--- begin Selected passage ---

Re: Regarding the support of pluggable procedures in Iceberg

Ryan Blue Fri, 19 Nov 2021 08:46:40 -0800

Thanks for the additional context. #1 makes more sense now. What are you
thinking about exposing that isn't in the standard set of procedures? Are
there procedures that you'd want for an Iceberg table when using Nessie as
the catalog? Would it work to add a SupportsProcedures interface on the
Iceberg catalog so you can plug in through there? That sounds like the
cleanest way to do what you're talking about, at least to me.


For modifying the existing procedures, we could look at plugging in through
the Iceberg catalog rather than directly in the Spark catalog as well.

On Fri, Nov 19, 2021 at 12:13 AM Ryan Murray <rym...@gmail.com> wrote:

> Hey Ryan,
>
> Thanks for the follow up. As I see it the use cases are as follows:
>
> 1) add more iceberg specific procedures to the existing catalog. This is
> when we are actually operating on iceberg tables (not "to expose custom
> stored procedures for non-Iceberg systems")
> 2) modify existing OSS iceberg procedures. eg custom versions of
> compaction or a migrate table procedure that also re-writes the data
> 3) disable existing OSS iceberg procedures. eg regular users shouldn't be
> running the snapshot action. Or ensuring that regular users with write
> permissions can't also execute potentially destructive actions (eg expire)
>
> For use cases two or three I see (today) no other option than to extend
> org.apache.iceberg.spark.SparkCatalog and for the first use case we can
> either extend SparkCatalog or we can implement a whole new ProcedureCatalog
> as you suggested above. I think both options are rather counter-intuitive
> for users as they have to register extra or different catalogs and just
> following our(icebergs) online documentation isn't going to work for them.
> Additionally, following the online documentation still leads them to
> potentially executing the wrong procedures or destructive procedures.
>
> I have raised [1] to discuss concrete ways to address this.
>
> Best,
> Ryan
>
> [1] https://github.com/apache/iceberg/pull/3579
>
> On Thu, Nov 18, 2021 at 10:51 PM Ryan Blue <b...@tabular.io> wrote:
>
>> I don’t see the code where the spark extensions can find other procedure
>> catalogs w/o the user having to configure and reference another catalog.
>>
>> Yes, that’s right. If other systems want to add stored procedures, then
>> they would need to add a catalog. Is there a strong use case around adding
>> more procedures to Iceberg’s catalogs themselves? Maybe I just don’t
>> understand your use case?

--- end Selected passage ---
--- begin Collected data ---

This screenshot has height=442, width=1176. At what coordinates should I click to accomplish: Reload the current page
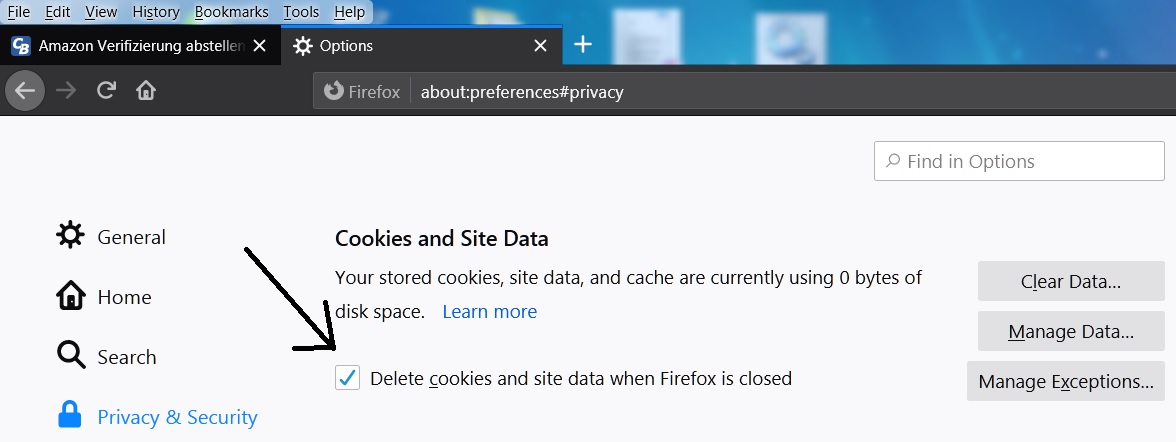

--- end Collected data ---

What you need to do:
1/ Print the passage of the Iceberg pluggable procedures thread from "Thanks for the additional" to "catalog as well.".
2/ Answer these questions from the Iceberg pluggable procedures thread:
(a) What interface does Ryan Blue propose adding to the Iceberg catalog?
(b) Which class does Ryan Murray say must be extended today for use cases two and three?
(c) What link does Ryan Murray give for the item he raised to discuss concrete ways to address this?

Answer list:
1/
Thanks for the additional context. #1 makes more sense now. What are you
thinking about exposing that isn't in the standard set of procedures? Are
there procedures that you'd want for an Iceberg table when using Nessie as
the catalog? Would it work to add a SupportsProcedures interface on the
Iceberg catalog so you can plug in through there? That sounds like the
cleanest way to do what you're talking about, at least to me.


For modifying the existing procedures, we could look at plugging in through
the Iceberg catalog rather than directly in the Spark catalog as well.

2/
(a) A SupportsProcedures interface.
(b) org.apache.iceberg.spark.SparkCatalog
(c) https://github.com/apache/iceberg/pull/3579